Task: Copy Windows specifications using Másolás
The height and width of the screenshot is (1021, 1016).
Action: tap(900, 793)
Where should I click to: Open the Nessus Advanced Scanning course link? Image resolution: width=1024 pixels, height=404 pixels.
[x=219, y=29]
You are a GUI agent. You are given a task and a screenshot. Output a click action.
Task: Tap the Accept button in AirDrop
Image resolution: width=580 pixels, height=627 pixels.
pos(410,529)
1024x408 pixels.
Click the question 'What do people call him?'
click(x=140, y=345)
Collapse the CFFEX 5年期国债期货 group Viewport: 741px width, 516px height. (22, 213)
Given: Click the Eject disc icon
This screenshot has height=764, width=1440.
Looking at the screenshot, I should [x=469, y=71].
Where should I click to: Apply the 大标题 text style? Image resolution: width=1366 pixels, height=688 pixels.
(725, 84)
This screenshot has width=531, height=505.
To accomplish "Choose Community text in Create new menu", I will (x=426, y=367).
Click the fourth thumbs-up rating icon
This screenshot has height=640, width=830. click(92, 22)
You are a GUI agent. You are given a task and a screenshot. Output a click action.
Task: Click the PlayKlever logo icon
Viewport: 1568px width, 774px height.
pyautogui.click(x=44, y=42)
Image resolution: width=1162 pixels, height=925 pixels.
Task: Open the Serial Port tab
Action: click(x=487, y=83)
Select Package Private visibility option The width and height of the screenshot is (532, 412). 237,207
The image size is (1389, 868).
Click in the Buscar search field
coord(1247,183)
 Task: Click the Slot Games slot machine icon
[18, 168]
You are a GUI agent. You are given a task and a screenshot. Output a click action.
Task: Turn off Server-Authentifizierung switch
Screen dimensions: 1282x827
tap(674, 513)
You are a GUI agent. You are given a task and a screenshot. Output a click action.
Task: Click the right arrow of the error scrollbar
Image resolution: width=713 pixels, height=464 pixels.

> EXERCISE DETAILS: Write out all the records above again, substituting "interface agent" for every occurrence of "GUI agent" and leaving everything else unchanged.

> EXERCISE SOLUTION:
Task: Copy Windows specifications using Másolás
The height and width of the screenshot is (1021, 1016).
Action: tap(900, 793)
Where should I click to: Open the Nessus Advanced Scanning course link? Image resolution: width=1024 pixels, height=404 pixels.
[x=219, y=29]
You are a interface agent. You are given a task and a screenshot. Output a click action.
Task: Tap the Accept button in AirDrop
Image resolution: width=580 pixels, height=627 pixels.
pos(410,529)
1024x408 pixels.
Click the question 'What do people call him?'
click(x=140, y=345)
Collapse the CFFEX 5年期国债期货 group Viewport: 741px width, 516px height. (22, 213)
Given: Click the Eject disc icon
This screenshot has height=764, width=1440.
Looking at the screenshot, I should [x=469, y=71].
Where should I click to: Apply the 大标题 text style? Image resolution: width=1366 pixels, height=688 pixels.
(725, 84)
This screenshot has width=531, height=505.
To accomplish "Choose Community text in Create new menu", I will (x=426, y=367).
Click the fourth thumbs-up rating icon
This screenshot has height=640, width=830. click(92, 22)
You are a interface agent. You are given a task and a screenshot. Output a click action.
Task: Click the PlayKlever logo icon
Viewport: 1568px width, 774px height.
pyautogui.click(x=44, y=42)
Image resolution: width=1162 pixels, height=925 pixels.
Task: Open the Serial Port tab
Action: click(x=487, y=83)
Select Package Private visibility option The width and height of the screenshot is (532, 412). 237,207
The image size is (1389, 868).
Click in the Buscar search field
coord(1247,183)
 Task: Click the Slot Games slot machine icon
[18, 168]
You are a interface agent. You are given a task and a screenshot. Output a click action.
Task: Turn off Server-Authentifizierung switch
Screen dimensions: 1282x827
tap(674, 513)
You are a interface agent. You are given a task and a screenshot. Output a click action.
Task: Click the right arrow of the error scrollbar
Image resolution: width=713 pixels, height=464 pixels.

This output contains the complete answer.